Don't get me wrong, I love me some Facebook life. But, I would much rather live it with you. Call me. Text me. Let's get together, get out and live.

Tuesday, January 19, 2016

5 Years

5 years ago today, the skies were a brilliant blue, etched with puffy white clouds. The weather was crisp and cool, filled with gentle breezes of winter air. Everything was as it should be. Until I returned home from picking up my son from school, and entered the kitchen to a handwritten note.

DO NOT GO OUTSIDE
Call 911
I'm sorry

In one instance, on a small crumpled piece of notebook paper, my entire world was tipped upside down.

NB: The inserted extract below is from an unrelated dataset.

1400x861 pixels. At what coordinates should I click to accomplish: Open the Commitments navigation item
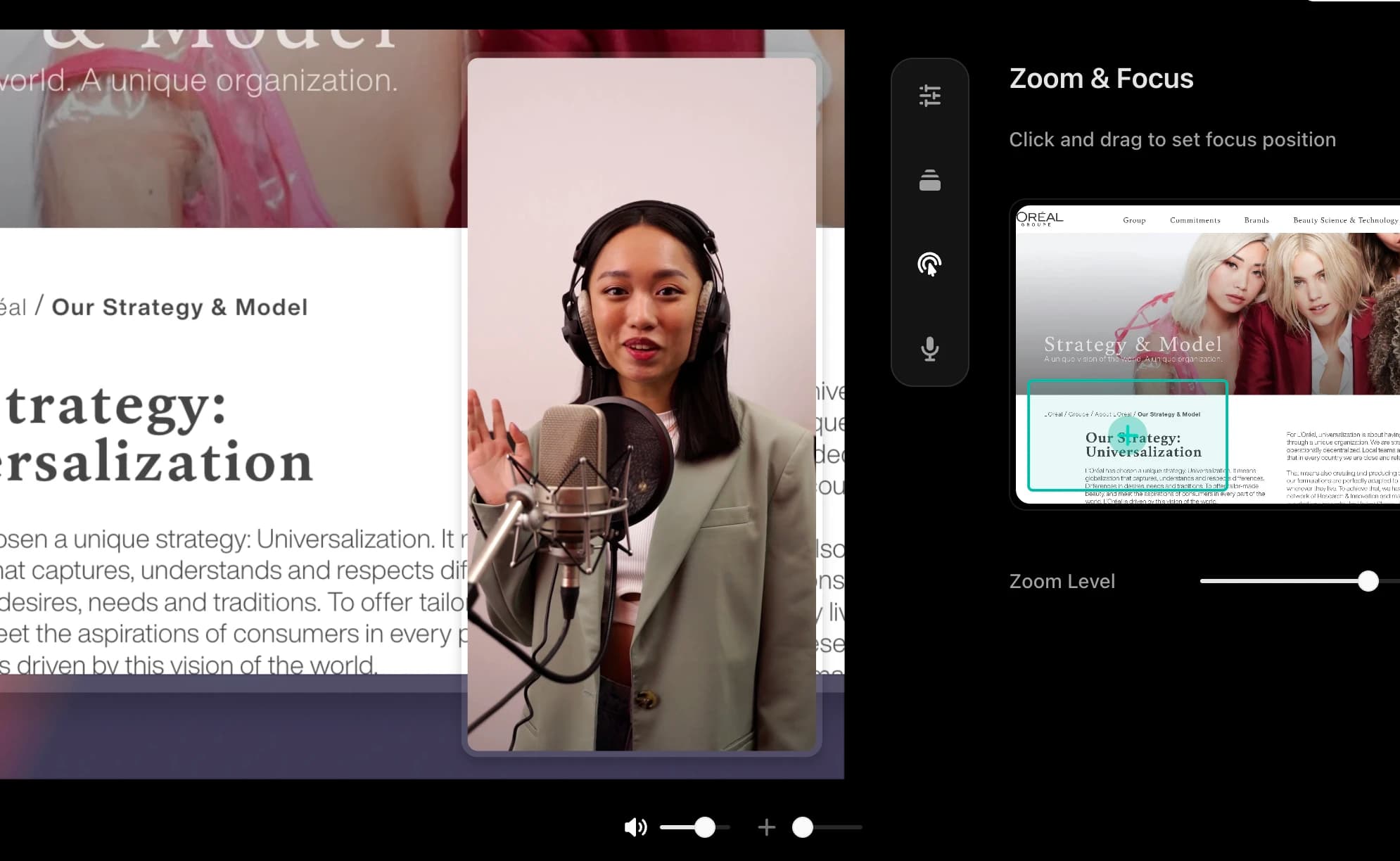point(1195,219)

My Daddy, the most important man in my life, sat himself in a kiddie pool on the side of the home we shared, placed a shotgun in his mouth and ended his own life.

While that last sentence might make you uneasy, I can assure you reading it is nothing compared to the aftermath I walked out and witnessed. I fell to my knees beside him, unable to speak or breathe. My Daddy was gone. Dead. And he did it to himself. Suicide? No. Not him.  

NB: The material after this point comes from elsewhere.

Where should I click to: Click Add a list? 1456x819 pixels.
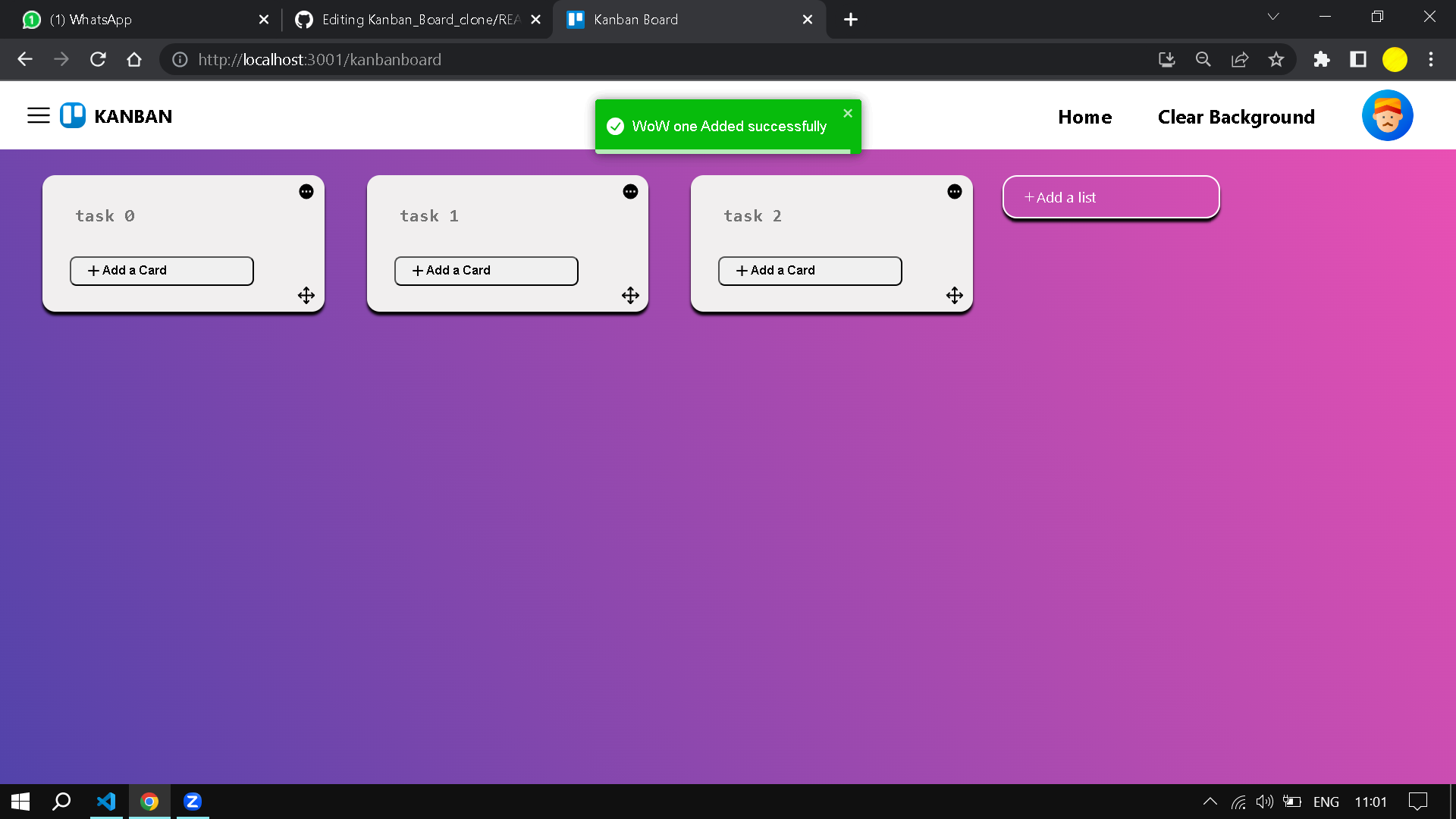click(x=1109, y=196)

If you ever got the great pleasure to know my Dad, you know he would be the last person you would associate with suicide. He was the life of the party, always cracking jokes and smiling. I have very few memories of him ever not in a great mood. He had an uncanny ability to see the positive in every situation. He was my rock. When I needed a good talk, he was always my go to call. I would call sobbing, and he would somehow end the conversation with a smile. He was magnetic and such a joy to be around. He was not who I would have flagged as someone with depression, anxiety or at risk of suicidal tendencies. Before that day, I wouldn't of even given it a second thought.

It's amazing how people can hide their pain. How they can hold in so much and put on such a brave face. How such bright smiles can be masking so much hurt. While we think we may know what is going on in someones life, at the same time, we can be so wrong. Celebrity suicides seem to shine a bigger light on this. You'd think endless amounts of money and resources at your disposal would safeguard you from mental health disorders. Nope. It does not discriminate. The statistics are shocking, and the chances are you have or someday will have some sort of encounter with one of the many forms. This doesn't make you weak, or crazy. Your brain, like any other organ, needs to properly function. Seeking treatment to ensure you are healthy is so vital, and lifesaving!

These yearly anniversaries used to really get me down. Flashbacks would haunt me, and I felt an overwhelming amount of grief. Finally, last year, I lost myself. In a moment of desperation and despair, I gave up. Succumbing to the immense depression that ruled my day to day life.

What I never expected, was that I would wake up the next morning, with an undying will to live. Ending my life was not the answer. Starting my life was. See, my life didn't end the day my Daddy took his life. It started the day I decided I wasn't going to let it end. The day I made my mental health a priority, and admitted myself to intensive inpatient care, was the day I started living again.

I sit here, 5 years later, a better person than the day before it happened. I know now that there is nothing I can do to change that day. There is no way to change my circumstances, but you bet your ass I can change the way I react to them. The only person in this universe that can control my happiness, is me. So, I must do all that I can to ensure that I do what I can to make my life full of things that bring me joy. I also learned to watch my thoughts. To stop self doubt and self sabotage before it turns into action. I learned the importance of seeing my psychiatrist regularly, and that my mental health is just as important as my physical well being. There is no shame in seeking treatment. I'll say that again. THERE IS NO SHAME IN SEEKING TREATMENT!!

I want to thank every single person reading this. Near and far. This blog is full of my bleeding heart. It's not an easy read, and yet so many of you have continued to keep reading my posts the past 5 years. I am so thankful for all of the support and love.